━━━━━ RECORDED DATA ━━━━━

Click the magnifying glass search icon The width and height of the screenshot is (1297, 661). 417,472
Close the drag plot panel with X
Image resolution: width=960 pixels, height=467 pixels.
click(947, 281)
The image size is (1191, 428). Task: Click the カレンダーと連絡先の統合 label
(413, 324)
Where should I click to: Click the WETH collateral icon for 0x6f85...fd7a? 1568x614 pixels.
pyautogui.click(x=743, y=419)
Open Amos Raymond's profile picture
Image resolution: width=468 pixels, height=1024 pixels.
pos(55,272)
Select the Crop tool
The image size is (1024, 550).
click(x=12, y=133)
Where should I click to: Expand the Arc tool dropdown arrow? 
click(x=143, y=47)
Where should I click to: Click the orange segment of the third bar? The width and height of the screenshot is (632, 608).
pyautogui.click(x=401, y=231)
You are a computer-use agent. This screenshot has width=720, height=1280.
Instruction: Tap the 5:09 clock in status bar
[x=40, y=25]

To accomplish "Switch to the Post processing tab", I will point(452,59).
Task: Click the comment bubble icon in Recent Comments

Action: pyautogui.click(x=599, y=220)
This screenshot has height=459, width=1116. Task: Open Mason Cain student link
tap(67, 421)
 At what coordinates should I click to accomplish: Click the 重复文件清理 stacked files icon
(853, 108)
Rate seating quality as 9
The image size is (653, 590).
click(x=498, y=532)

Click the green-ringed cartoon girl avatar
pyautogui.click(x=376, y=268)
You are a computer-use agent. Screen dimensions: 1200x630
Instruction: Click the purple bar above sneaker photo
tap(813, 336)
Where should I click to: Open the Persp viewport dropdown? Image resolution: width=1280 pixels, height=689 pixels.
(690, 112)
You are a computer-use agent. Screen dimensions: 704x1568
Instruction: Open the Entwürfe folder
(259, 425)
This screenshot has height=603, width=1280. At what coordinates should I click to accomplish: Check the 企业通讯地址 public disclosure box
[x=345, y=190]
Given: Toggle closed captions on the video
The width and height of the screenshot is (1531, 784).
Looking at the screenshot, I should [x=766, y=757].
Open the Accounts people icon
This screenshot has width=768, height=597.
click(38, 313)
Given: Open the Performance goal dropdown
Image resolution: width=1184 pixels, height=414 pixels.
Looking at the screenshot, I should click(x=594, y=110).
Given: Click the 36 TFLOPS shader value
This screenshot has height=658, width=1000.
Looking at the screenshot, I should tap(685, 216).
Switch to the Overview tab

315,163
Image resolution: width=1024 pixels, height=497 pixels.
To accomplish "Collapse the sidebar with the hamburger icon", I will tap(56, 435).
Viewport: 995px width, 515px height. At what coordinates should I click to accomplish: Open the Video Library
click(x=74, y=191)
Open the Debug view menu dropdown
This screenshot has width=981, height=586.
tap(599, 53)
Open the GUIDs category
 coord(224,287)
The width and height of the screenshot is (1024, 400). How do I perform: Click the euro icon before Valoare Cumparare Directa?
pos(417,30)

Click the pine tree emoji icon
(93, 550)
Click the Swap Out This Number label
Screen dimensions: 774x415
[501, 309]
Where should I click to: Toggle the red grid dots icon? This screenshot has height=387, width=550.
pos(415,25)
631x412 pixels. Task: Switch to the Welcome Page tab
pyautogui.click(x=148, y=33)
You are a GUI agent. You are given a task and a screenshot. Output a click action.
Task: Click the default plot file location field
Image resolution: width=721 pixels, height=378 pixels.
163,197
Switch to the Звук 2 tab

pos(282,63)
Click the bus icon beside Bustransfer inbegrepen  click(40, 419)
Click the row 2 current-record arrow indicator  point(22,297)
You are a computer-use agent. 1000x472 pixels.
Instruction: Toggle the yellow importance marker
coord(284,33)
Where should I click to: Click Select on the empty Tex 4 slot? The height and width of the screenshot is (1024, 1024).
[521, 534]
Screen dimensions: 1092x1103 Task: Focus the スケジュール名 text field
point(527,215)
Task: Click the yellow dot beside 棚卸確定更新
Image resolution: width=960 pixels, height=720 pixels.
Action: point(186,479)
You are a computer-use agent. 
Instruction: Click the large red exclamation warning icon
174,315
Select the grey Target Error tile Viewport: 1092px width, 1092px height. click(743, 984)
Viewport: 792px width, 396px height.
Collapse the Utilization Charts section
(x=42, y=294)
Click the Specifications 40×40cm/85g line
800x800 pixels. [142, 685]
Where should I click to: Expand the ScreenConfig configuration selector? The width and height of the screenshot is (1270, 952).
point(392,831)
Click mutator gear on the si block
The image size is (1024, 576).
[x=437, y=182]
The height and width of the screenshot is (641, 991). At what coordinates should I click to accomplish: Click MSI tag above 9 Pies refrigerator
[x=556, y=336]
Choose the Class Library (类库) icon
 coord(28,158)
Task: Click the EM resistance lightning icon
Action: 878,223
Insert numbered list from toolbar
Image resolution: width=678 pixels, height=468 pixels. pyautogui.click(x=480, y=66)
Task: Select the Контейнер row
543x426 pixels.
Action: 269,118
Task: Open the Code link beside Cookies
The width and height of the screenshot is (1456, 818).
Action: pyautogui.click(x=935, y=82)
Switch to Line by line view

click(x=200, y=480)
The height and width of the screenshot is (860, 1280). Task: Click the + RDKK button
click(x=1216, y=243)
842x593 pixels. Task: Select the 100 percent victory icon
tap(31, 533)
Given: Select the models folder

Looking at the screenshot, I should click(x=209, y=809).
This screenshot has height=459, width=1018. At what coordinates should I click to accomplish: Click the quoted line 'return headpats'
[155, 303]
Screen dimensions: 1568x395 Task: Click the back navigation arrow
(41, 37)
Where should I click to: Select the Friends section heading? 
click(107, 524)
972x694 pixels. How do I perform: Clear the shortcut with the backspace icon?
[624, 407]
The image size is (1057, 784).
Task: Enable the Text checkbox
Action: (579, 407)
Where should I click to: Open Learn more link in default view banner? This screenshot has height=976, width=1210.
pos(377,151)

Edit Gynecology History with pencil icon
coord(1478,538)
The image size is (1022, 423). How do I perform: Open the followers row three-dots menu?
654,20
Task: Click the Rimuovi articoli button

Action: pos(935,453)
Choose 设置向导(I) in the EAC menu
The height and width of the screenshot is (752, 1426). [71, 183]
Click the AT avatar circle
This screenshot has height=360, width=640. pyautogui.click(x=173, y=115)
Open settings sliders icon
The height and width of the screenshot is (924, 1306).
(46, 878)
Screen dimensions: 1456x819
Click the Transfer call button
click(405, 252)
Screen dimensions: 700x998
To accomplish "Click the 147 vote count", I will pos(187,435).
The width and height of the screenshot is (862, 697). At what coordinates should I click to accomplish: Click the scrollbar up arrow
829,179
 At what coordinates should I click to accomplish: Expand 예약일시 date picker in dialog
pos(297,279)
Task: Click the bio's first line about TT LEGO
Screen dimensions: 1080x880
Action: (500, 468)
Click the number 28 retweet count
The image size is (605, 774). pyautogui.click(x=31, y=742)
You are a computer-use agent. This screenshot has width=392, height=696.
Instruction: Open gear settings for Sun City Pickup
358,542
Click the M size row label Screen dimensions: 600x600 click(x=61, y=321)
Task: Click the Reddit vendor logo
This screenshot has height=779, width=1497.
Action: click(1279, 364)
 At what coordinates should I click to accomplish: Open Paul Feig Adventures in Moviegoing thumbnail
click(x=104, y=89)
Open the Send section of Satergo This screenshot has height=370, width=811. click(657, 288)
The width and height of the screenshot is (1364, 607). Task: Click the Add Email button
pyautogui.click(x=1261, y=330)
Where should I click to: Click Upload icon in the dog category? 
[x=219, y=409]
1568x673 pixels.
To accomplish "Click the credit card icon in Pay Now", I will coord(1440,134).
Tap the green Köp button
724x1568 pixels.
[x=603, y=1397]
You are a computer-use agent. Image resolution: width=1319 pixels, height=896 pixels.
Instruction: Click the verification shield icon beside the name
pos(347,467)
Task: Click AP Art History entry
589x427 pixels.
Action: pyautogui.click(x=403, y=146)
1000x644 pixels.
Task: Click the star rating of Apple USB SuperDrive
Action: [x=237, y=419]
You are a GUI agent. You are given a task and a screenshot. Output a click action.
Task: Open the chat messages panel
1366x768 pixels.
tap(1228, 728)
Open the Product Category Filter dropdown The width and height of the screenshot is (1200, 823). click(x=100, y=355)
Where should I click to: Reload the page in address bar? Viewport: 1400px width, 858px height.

━━━━━

## DIRECTIONS:
Go through the entries above and count the lines containing "panel". Give the number only.

## RESPONSE FOR THIS EXERCISE:
2